(a) Sensitivity of stock to the economy
The greater the effect of the state of the economy on a business sector, the higher is its β – temporary work is one such highly exposed sector. Another example is auto-makers, which tend to have a β close to 1. There is an old saying in North America, “As General Motors goes, so goes the economy”. This serves to highlight how GM’s financial health is to some extent a reflection of the health of the entire economy. Thus, beta analysis can show how GM will be directly affected by macroeconomic shifts in the economy.
(b) Cost structure
The greater the proportion of fixed costs to total costs, the higher the breakeven point, and the more volatile the cash flows. Companies that have high ratio of fixed costs (such as cement makers) have a high β, while those with a low ratio of fixed costs (like mass- market service retailers) have a low β.
(c) Financial structure
The greater a company’s debt, the greater its financing costs.
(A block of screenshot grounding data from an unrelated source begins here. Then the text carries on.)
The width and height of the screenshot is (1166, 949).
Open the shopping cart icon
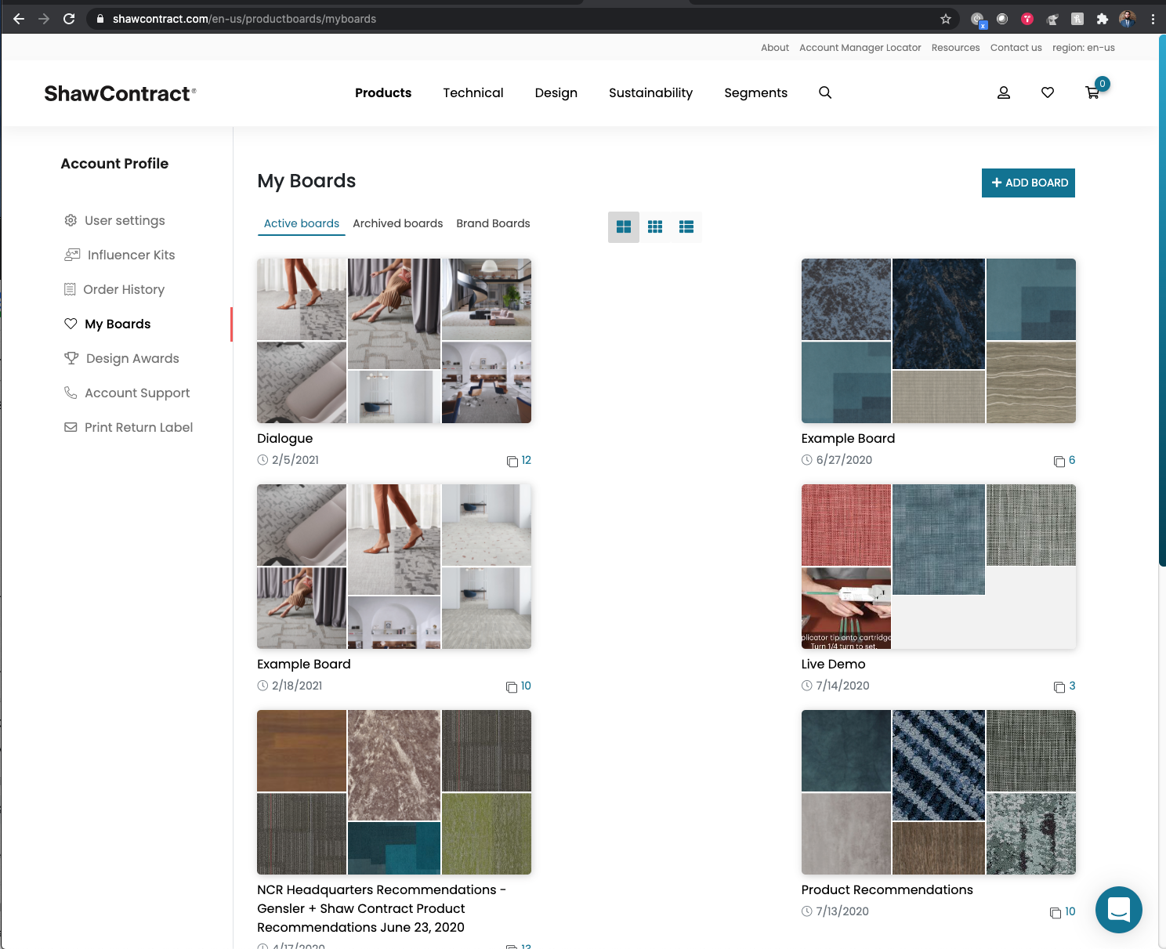[x=1092, y=92]
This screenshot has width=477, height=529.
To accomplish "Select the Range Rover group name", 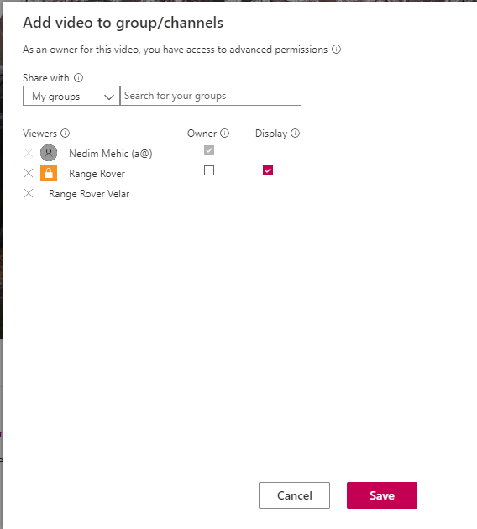I will (97, 174).
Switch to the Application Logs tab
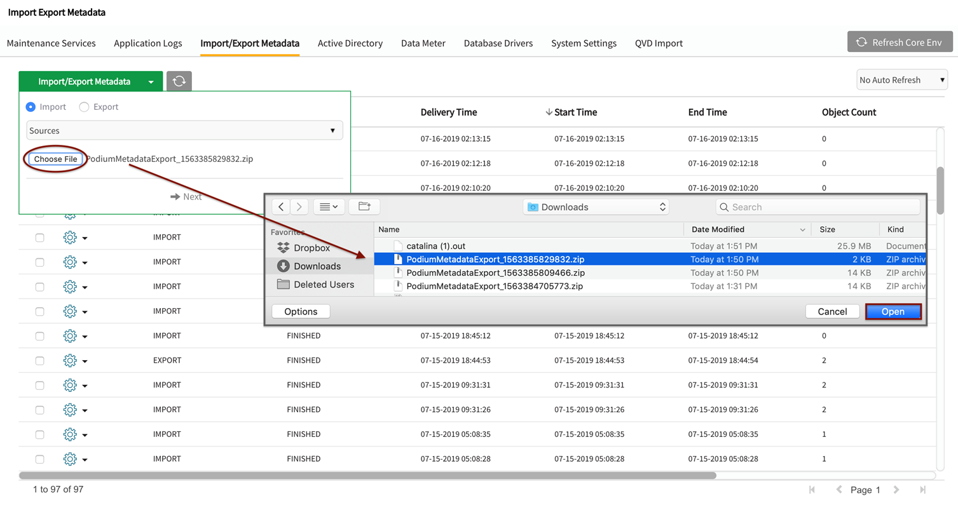Screen dimensions: 958x510 click(148, 43)
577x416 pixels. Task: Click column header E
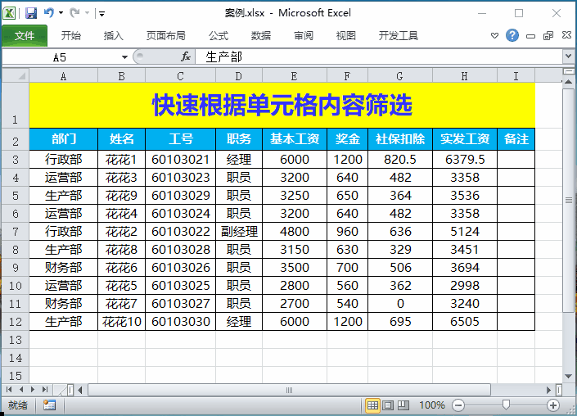[x=294, y=75]
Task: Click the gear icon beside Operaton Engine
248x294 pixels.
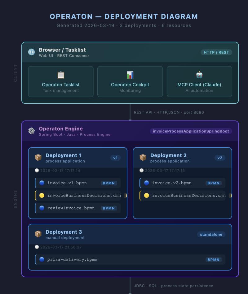Action: pos(32,131)
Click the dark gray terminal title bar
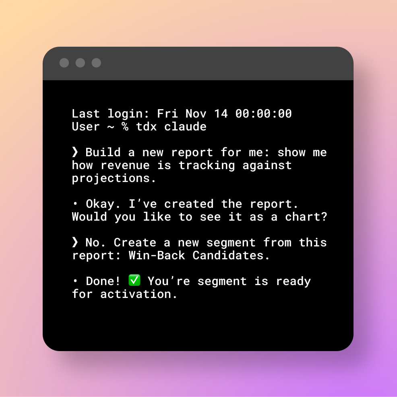The image size is (397, 397). click(x=198, y=63)
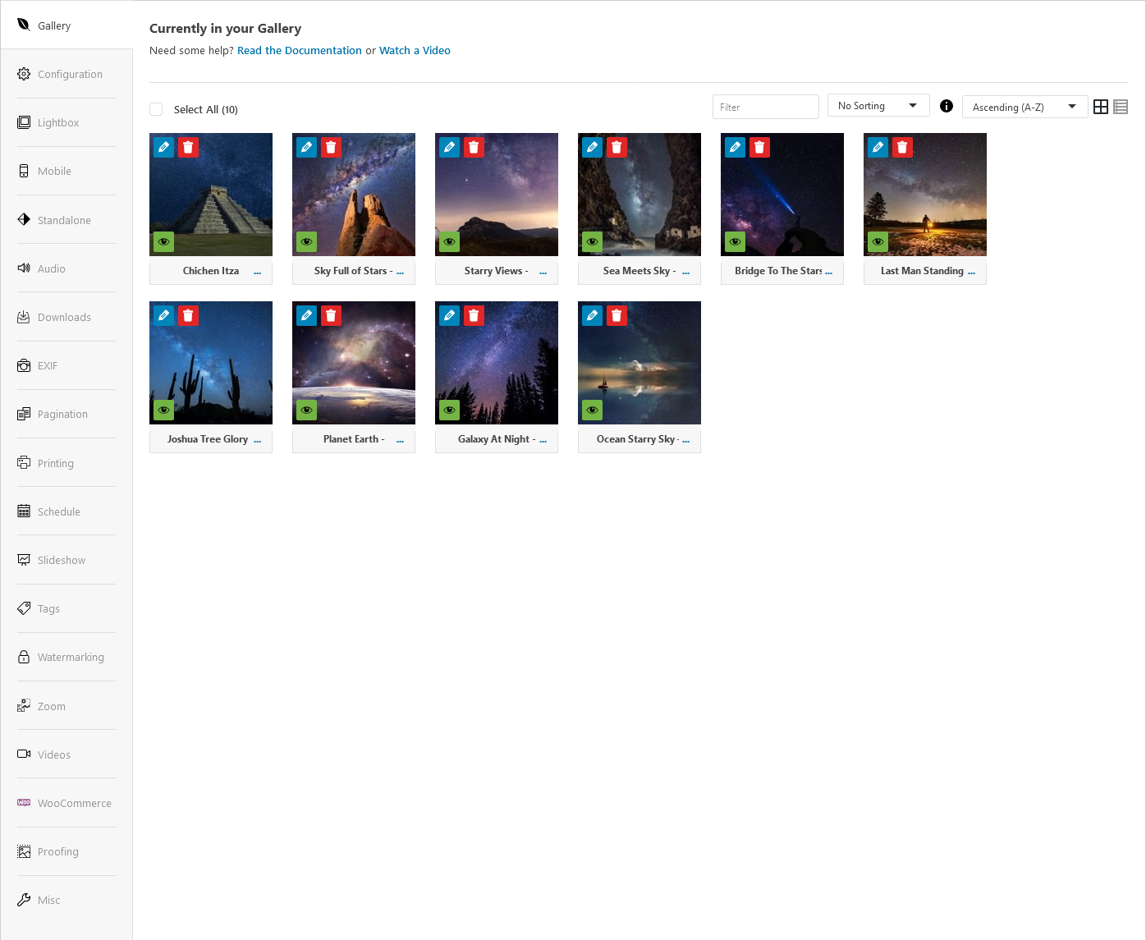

Financing costs are fixed costs which increase a company’s breakeven point and, hence, its earnings volatility. The heavier a company’s debt or the more heavily leveraged the company is, the higher is the β of its shares.
The quality of management and the clarity and quantity of information the market has about a company will all have a direct influence on its beta. All other factors being equal, if a company gives out little or low quality information, the β of its stock will be higher as the market will factor the lack of visibility into the share price.
(e) Earnings growth
The higher the forecasted rate of earnings growth, the higher the ß. Most of a company’s value in cash flows are far down the road and thus highly sensitive to any change in assumptions.